Poliovirus 3 is the third serotype of poliovirus, a non‑enveloped positive-sense RNA virus in the Picornaviridae family that causes poliomyelitis. It spreads mainly through the fecal‑oral route and infects only humans.
Structure, transmission and epidemiology
Poliovirus 3 is another member of the species Enterovirus C. Its virion has an icosahedral capsid around 30 nm in diameter containing a single-stranded RNA genome of about 7.5 kb. The genome encodes a polyprotein cleaved into structural proteins (VP1–VP4) and non‑structural proteins required for replication. Following ingestion, virus replicates in the pharyngeal and intestinal mucosa and is shed in stool. Transmission occurs via contaminated food, water or hands and, to a lesser extent, respiratory secretions.
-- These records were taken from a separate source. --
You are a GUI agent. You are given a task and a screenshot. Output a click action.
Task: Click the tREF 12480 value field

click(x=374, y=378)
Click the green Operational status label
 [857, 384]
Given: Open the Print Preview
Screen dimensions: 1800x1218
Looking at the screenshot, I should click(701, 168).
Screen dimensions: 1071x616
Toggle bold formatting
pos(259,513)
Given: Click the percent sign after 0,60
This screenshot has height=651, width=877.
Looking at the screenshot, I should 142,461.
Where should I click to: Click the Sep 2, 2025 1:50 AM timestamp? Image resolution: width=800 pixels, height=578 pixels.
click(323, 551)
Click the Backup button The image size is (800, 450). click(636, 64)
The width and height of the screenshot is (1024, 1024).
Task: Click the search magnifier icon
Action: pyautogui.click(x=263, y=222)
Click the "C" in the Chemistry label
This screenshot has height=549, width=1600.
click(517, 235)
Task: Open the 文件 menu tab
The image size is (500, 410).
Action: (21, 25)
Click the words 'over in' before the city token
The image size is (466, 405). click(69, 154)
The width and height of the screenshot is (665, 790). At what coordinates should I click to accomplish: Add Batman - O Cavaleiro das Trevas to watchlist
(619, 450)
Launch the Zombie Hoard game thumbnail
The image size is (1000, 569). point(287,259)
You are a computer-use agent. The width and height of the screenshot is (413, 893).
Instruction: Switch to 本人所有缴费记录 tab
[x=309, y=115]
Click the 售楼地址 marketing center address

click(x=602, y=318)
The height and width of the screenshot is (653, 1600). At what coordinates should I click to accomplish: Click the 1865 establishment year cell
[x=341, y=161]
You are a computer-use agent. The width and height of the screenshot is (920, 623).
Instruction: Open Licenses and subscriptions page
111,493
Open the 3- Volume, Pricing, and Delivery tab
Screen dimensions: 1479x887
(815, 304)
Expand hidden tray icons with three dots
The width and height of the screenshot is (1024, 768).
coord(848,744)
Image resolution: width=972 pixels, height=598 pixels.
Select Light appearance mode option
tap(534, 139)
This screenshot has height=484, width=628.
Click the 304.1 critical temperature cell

Humans are the only host. Viremia seeds peripheral tissues; rarely, virus penetrates the central nervous system to damage motor neurons. Three wild poliovirus serotypes circulated before the eradication era. Wild poliovirus type 3 (WPV3) caused fewer outbreaks than type 1. The last reported WPV3 case was in Nigeria in 2012, and WPV3 was declared eradicated worldwide in 2019. Oral polio vaccines containing the Sabin type 3 strain remain part of bivalent formulations, but vaccine‑derived type 3 outbreaks are rare.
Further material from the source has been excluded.